The computer systems at Universal Health Services, which runs approximately 400 hospitals and care centers across the United States and the United Kingdom, recently experienced a massive ransomware attack, making it one of the largest medical cyberattacks in US history.
The number of ransomware attacks has grown significantly over the past few months, as cybercriminals look to cash in on security vulnerabilities emerging as a result of increased remote work practices.
In early April, near the start of the global pandemic, INTERPOL warned that it had detected a significant increase in ransomware attacks against hospitals and medical services engaged in the virus response.
The following month, Fresenius, Europe’s largest private hospital operator that employs nearly 300,000 people across more than 100 countries, was hit with a ransomware attack on its technology systems. Hackers reportedly utilized the Snake ransomware to attack Fresenius. In September, police in Germany launched a homicide investigation after the death of a woman who was transferred to another hospital following a ransomware attack.
Meanwhile, the World Health Organization (WHO) revealed that it was experiencing double the usual number of cyberattacks against its systems, including hackers running malicious sites impersonating the WHO’s internal email system.
Ransomware is a type of malicious software that spreads across computer networks, encrypting files and demanding payment for a key to decrypt them. It’s become a common tactic for hackers, though attacks of this scale against medical facilities aren’t common.
“Not only has the number of ransomware attacks increased, but ransomware itself has evolved, with some of the most popular forms disappearing and new forms emerging. In some cases, these are even more disruptive and damaging,” said Juta Gurinaviciute, Chief Technology Officer at NordVPN Teams.
A computer virus could put people in serious danger if the target is a healthcare facility. Experts say old machines and outdated software at hospitals have contributed to the spread of ransomware. If the situation doesn’t improve, it could put patients’ safety into further jeopardy.
“The consequences can be grave. If an attack happens in the middle of a surgery, whatever machines are being used could go down, forcing medical staff to fall back on manual methods,” commented the NordVPN Teams expert. ‘“MRI machines, ventilators, and some types of microscopes — are computers too. Just like our laptops, those computers come with software that the developers have to support. When the machines become old and outdated, the people who made them might stop supporting them. That means that old software can become vulnerable to attacks.”
In many cases, hackers threaten to leak the data they’ve stolen if the victim doesn’t pay a ransom — something that might strike fear and pressure victims to give into the extortion demands.
Patient records can sell for up to $1,000 on the black market due to the amount of information found in the documents, including date of birth, credit card information, Social Security number, address and email. Social Security numbers can be purchased for as little as $1, and credit card information sells for up to $110.
Therefore, there should be a two-pronged approach — one that allows the organization to protect everything and also achieve HIPAA compliance. Attacks don’t just expose data, but also open the organization up to HIPAA and GDPR violations and fines, according to a global research and advisory firm Gartner.
As governments around the world attempt to address the public health crisis and contain the spread of COVID-19, there is a big chance criminals will continue to exploit this chaos, triggering subsequent spikes in cyberattacks against healthcare institutions. According to Ms. Gurinaviciute, healthcare organizations, especially those that run outdated technology, should expect these kinds of attacks to continue happening around the globe.
Seven Steps to Protect Organization’s Data
Cybersecurity doesn’t concern large hospitals or medical institutions exclusively, and general precautions should be taken in the medical industry regardless of institution size. Our NordVPN Teams experts suggest starting with the following:
- Ensuring security patches are applied as soon as possible helps prevent hackers from exploiting known vulnerabilities that help them gain a foothold in the network.
- Multi-factor authentication. Multi-factor authentication across the ecosystem can prevent hackers from moving across the network and gaining additional controls.
- Regular backups. Organizations should also regularly back up their systems, as well as test those backups on a regular basis as part of a recovery plan. If the worst happens and ransomware does infiltrate the network, there’s a known method of restoring it without the need to pay ransom to cybercriminals.
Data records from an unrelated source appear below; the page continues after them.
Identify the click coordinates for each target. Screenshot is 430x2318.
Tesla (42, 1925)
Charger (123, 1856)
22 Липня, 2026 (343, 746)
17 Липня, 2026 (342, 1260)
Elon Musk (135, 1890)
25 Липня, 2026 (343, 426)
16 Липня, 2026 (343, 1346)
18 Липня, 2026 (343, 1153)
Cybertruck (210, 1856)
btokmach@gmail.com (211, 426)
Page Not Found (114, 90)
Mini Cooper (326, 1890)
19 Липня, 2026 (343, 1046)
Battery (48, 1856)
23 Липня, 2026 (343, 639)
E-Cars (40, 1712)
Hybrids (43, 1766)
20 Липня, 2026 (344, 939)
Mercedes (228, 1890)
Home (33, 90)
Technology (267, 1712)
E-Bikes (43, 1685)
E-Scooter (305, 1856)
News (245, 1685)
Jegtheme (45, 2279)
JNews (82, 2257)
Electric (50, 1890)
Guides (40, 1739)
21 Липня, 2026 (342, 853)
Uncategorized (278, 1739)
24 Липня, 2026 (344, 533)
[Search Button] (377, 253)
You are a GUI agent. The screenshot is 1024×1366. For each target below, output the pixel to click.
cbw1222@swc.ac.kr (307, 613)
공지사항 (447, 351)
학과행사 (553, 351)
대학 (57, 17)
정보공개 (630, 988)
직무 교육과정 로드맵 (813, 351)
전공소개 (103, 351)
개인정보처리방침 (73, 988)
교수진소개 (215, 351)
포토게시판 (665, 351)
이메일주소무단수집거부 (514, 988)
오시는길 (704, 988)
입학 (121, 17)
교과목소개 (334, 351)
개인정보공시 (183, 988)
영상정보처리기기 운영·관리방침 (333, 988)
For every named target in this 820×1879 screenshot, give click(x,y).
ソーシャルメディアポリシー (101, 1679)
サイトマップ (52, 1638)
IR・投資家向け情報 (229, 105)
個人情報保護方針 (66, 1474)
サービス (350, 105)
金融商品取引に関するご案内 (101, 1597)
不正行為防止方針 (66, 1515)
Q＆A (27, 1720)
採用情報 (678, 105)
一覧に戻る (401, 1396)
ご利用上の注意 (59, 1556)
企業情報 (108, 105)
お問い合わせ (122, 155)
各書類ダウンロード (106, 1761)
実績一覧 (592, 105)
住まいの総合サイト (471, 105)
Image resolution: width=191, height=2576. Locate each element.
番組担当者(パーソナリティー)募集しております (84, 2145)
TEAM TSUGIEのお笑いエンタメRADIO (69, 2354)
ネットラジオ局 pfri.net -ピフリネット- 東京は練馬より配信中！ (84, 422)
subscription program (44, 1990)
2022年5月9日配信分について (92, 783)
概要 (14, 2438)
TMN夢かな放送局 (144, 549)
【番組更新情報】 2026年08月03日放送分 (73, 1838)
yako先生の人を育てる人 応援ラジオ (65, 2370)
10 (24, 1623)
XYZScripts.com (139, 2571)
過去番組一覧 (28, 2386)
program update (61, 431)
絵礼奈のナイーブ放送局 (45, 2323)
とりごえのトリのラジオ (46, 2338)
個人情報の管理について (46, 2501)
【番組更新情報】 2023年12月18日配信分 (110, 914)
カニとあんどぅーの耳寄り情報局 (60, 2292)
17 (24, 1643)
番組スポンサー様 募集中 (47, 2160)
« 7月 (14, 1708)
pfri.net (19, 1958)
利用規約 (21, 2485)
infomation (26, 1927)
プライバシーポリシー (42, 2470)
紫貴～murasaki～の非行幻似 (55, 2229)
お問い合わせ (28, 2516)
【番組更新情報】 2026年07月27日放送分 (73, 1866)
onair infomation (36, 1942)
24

- Hospitals should conduct regular audits of their machines and segment their networks, so if one piece of the network is compromised, it doesn’t spread throughout the entire system.
- Remote access. Only secure virtual private network (VPN) connectivity should be allowed for remote access. In addition, only whitelisted IP addresses or device IDs should be allowed to access systems, as this will allow access to authorized users only.
- Treat every email with zero trust. Because of the remote work environment, the amount of information exchanged over the internet through virtual conferences and emails has skyrocketed. Establish a process that enables employees to report anything suspicious, and share regular updates and information about phishing emails.
- Security training. General security policies need to be drawn up and implemented, and staff have to be appropriately trained ad-hoc, whether remotely or in person.